■ **Exercise goal**: Reproduce word for word the items from the line that contains "Struktura projektu (153, 295)" through the line that contains "News and Insights (80, 2207)", including both of those lines.

— START Available records —

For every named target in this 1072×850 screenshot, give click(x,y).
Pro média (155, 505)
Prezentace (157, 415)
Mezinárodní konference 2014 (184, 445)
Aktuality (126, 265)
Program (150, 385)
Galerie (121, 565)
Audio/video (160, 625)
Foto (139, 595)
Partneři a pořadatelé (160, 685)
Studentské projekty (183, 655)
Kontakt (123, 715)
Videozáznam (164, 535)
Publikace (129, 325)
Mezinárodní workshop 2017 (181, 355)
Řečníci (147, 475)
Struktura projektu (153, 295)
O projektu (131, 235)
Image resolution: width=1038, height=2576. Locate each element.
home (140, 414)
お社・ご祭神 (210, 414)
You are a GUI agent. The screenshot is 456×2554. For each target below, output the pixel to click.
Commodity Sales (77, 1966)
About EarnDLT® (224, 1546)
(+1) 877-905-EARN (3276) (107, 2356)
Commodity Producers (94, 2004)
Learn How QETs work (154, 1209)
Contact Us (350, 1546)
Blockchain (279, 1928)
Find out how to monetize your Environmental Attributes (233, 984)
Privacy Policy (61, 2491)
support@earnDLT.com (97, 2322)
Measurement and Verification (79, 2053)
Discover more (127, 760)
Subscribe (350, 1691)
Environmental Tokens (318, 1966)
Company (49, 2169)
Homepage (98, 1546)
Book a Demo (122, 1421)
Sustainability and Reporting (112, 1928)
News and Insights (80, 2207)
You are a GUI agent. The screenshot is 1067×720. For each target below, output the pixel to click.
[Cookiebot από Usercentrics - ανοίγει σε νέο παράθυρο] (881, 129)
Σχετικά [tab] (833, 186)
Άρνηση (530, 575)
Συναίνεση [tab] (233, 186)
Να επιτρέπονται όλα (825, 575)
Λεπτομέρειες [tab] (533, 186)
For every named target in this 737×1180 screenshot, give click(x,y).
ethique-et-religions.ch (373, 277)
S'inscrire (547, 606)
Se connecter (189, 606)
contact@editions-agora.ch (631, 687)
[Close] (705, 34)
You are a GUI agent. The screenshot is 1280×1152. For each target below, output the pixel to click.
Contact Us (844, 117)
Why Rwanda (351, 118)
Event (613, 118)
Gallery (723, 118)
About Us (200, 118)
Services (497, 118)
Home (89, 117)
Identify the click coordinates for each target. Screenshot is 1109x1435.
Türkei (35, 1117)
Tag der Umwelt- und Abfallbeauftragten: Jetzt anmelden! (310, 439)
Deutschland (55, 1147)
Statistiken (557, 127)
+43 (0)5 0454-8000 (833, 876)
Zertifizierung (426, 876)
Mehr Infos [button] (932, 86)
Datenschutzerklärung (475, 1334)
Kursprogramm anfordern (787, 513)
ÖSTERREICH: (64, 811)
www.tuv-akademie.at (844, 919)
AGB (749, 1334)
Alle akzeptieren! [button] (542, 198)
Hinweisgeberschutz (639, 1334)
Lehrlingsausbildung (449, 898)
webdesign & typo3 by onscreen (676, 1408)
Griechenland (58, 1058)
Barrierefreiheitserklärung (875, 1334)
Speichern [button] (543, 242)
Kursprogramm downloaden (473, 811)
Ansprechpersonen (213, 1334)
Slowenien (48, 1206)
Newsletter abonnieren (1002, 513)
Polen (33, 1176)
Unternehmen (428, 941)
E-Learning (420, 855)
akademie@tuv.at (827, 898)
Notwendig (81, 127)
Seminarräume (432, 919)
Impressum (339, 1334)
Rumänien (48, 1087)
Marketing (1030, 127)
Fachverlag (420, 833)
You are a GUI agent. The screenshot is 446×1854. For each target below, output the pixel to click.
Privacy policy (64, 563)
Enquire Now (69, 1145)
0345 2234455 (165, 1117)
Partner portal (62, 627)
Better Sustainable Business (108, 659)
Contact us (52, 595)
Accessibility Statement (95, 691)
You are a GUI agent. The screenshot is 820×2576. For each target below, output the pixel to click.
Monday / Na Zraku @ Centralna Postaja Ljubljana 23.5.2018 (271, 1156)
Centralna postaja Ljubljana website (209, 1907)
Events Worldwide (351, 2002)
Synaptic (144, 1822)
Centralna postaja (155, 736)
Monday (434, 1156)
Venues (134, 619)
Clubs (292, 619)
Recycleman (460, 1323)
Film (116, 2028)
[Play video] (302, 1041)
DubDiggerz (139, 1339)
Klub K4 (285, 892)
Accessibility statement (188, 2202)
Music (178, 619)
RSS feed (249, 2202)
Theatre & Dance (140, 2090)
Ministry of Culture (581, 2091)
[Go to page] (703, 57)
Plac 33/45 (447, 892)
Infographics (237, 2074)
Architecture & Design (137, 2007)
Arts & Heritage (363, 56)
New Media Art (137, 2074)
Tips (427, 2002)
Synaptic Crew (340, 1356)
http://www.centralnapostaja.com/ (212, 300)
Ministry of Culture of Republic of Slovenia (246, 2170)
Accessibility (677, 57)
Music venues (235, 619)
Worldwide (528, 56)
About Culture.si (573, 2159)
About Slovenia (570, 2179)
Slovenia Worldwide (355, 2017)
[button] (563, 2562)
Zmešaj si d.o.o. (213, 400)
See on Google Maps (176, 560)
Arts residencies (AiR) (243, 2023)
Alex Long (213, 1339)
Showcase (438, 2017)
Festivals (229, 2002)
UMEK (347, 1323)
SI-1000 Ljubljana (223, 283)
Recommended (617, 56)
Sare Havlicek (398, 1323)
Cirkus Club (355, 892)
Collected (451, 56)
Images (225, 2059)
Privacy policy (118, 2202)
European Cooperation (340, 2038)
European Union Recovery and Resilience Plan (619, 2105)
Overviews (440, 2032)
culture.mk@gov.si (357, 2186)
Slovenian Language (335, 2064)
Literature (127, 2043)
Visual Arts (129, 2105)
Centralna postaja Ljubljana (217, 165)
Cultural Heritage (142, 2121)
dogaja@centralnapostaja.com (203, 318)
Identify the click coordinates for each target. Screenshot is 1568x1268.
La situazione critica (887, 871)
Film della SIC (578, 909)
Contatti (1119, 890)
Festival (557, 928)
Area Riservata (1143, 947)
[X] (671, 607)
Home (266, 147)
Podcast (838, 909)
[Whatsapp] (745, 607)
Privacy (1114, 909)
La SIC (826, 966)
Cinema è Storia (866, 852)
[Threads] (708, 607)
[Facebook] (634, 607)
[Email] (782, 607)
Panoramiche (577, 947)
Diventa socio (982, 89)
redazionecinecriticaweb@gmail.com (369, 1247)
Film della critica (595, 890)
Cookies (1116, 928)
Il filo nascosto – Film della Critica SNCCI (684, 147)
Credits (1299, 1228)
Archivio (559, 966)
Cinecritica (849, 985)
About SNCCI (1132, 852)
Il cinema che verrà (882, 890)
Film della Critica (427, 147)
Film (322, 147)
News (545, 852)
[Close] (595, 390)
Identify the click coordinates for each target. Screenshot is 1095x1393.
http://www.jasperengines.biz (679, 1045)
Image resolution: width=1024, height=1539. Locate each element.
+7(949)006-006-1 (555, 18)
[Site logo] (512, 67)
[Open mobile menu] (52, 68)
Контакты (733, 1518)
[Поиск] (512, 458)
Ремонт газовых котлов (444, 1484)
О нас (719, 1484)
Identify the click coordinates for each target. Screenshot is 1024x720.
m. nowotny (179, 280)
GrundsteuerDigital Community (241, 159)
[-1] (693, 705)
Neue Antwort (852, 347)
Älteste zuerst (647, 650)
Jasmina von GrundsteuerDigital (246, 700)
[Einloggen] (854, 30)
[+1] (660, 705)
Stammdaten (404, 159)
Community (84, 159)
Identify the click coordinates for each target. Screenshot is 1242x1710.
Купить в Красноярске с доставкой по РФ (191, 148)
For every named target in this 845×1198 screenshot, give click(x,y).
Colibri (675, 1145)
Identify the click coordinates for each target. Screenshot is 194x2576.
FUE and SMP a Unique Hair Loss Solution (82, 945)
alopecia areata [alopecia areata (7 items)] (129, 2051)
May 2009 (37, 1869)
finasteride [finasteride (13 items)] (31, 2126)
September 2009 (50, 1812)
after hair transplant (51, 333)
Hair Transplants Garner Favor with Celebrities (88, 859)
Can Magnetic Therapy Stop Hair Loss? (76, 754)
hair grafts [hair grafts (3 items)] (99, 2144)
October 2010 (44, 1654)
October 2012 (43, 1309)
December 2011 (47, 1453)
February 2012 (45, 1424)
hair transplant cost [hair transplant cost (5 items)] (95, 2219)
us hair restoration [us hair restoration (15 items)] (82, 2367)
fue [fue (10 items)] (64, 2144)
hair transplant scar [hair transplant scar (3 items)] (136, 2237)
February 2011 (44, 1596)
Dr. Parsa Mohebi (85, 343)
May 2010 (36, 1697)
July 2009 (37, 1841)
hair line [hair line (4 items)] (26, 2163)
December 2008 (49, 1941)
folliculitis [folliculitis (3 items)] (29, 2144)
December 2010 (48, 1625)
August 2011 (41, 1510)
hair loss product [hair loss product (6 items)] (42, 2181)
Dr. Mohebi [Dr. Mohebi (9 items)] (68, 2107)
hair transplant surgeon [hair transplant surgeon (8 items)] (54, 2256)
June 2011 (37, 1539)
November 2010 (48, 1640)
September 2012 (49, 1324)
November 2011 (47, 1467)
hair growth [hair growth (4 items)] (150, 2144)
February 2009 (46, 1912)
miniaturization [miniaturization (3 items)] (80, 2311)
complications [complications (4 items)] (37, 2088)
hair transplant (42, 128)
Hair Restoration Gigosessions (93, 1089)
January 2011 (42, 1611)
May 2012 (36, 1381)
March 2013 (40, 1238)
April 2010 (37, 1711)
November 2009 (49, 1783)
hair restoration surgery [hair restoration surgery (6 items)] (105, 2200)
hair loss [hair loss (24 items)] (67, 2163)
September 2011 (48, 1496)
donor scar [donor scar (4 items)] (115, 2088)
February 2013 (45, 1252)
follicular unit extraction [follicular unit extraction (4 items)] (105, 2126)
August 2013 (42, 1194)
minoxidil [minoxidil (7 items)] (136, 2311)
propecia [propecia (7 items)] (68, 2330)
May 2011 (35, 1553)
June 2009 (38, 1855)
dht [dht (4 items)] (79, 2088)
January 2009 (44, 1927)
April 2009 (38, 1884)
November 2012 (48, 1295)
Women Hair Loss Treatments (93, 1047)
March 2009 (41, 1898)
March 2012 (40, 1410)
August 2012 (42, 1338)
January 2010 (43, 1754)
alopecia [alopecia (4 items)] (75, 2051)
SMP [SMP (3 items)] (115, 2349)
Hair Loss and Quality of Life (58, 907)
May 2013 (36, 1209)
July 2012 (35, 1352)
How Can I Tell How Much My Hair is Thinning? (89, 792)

— END Available records —

■ **Task output**:
Struktura projektu (153, 295)
O projektu (131, 235)
Image resolution: width=1038, height=2576. Locate each element.
home (140, 414)
お社・ご祭神 (210, 414)
You are a GUI agent. The screenshot is 456×2554. For each target below, output the pixel to click.
Commodity Sales (77, 1966)
About EarnDLT® (224, 1546)
(+1) 877-905-EARN (3276) (107, 2356)
Commodity Producers (94, 2004)
Learn How QETs work (154, 1209)
Contact Us (350, 1546)
Blockchain (279, 1928)
Find out how to monetize your Environmental Attributes (233, 984)
Privacy Policy (61, 2491)
support@earnDLT.com (97, 2322)
Measurement and Verification (79, 2053)
Discover more (127, 760)
Subscribe (350, 1691)
Environmental Tokens (318, 1966)
Company (49, 2169)
Homepage (98, 1546)
Book a Demo (122, 1421)
Sustainability and Reporting (112, 1928)
News and Insights (80, 2207)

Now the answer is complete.